• Task material:
******************************

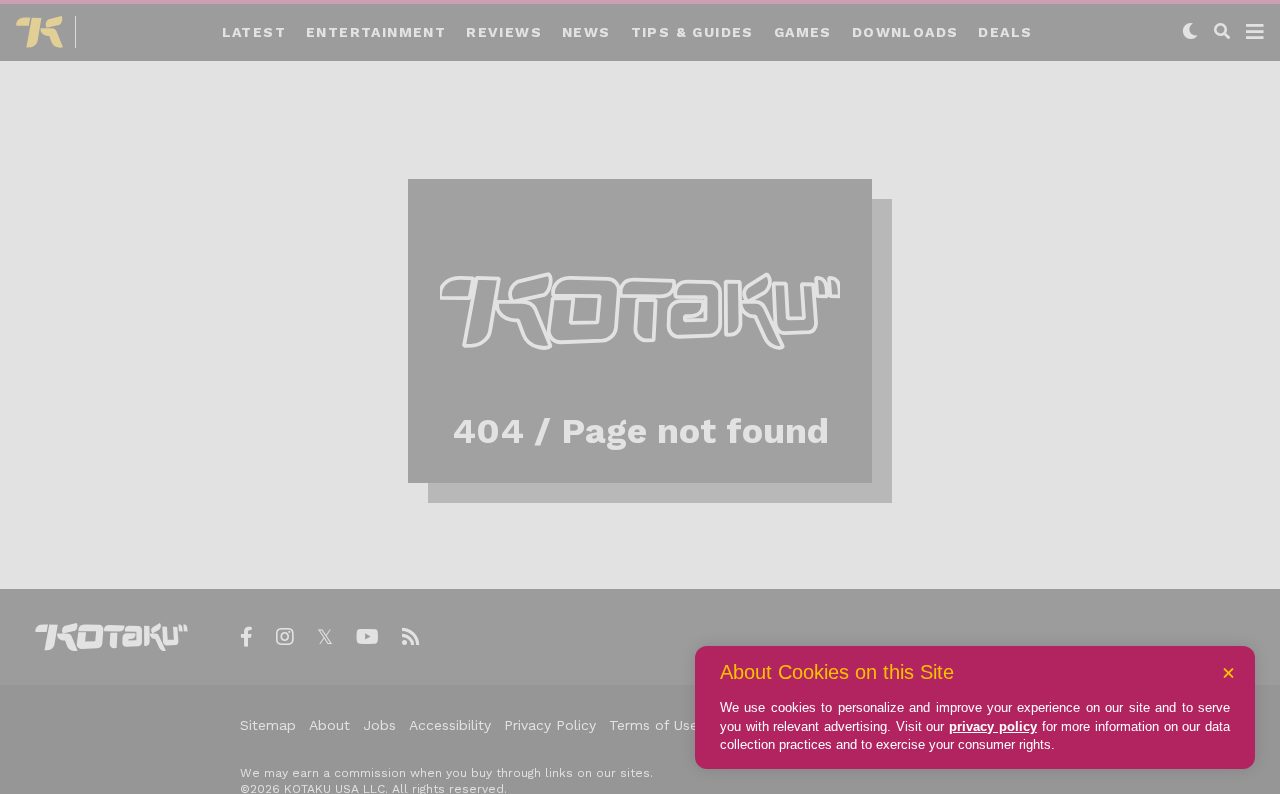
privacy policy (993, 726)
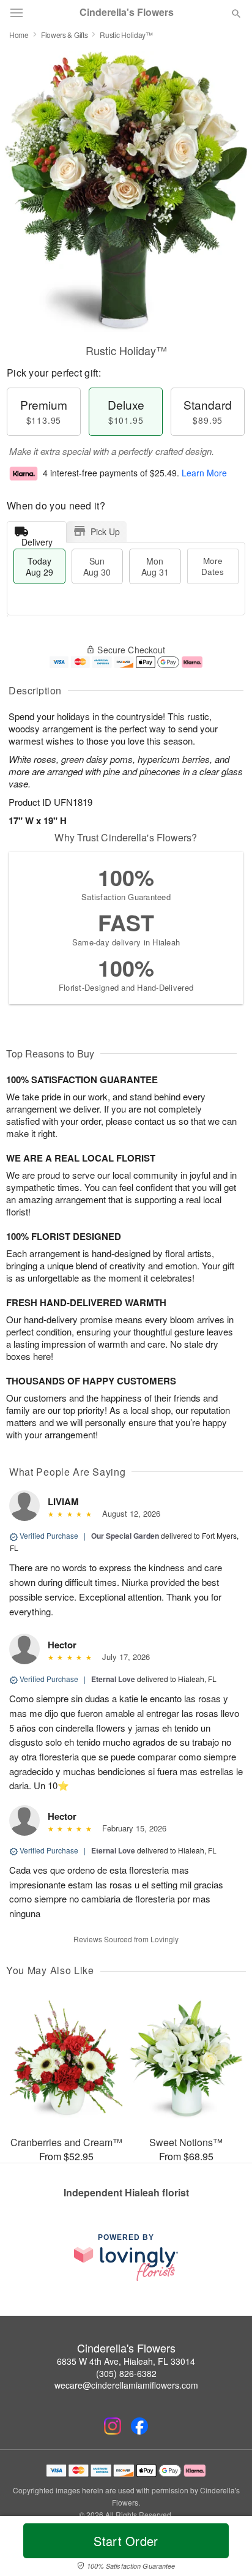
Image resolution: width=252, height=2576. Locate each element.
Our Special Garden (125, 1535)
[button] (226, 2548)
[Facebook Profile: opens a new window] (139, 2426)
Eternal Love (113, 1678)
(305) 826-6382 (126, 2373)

******************************

• Description of the task: Take the line containing "[button] (226, 2548)" and every line after it up to the last line of the listing, and output them exactly, with nothing else.

• Reply to the task:
[button] (226, 2548)
[Facebook Profile: opens a new window] (139, 2426)
Eternal Love (113, 1678)
(305) 826-6382 (126, 2373)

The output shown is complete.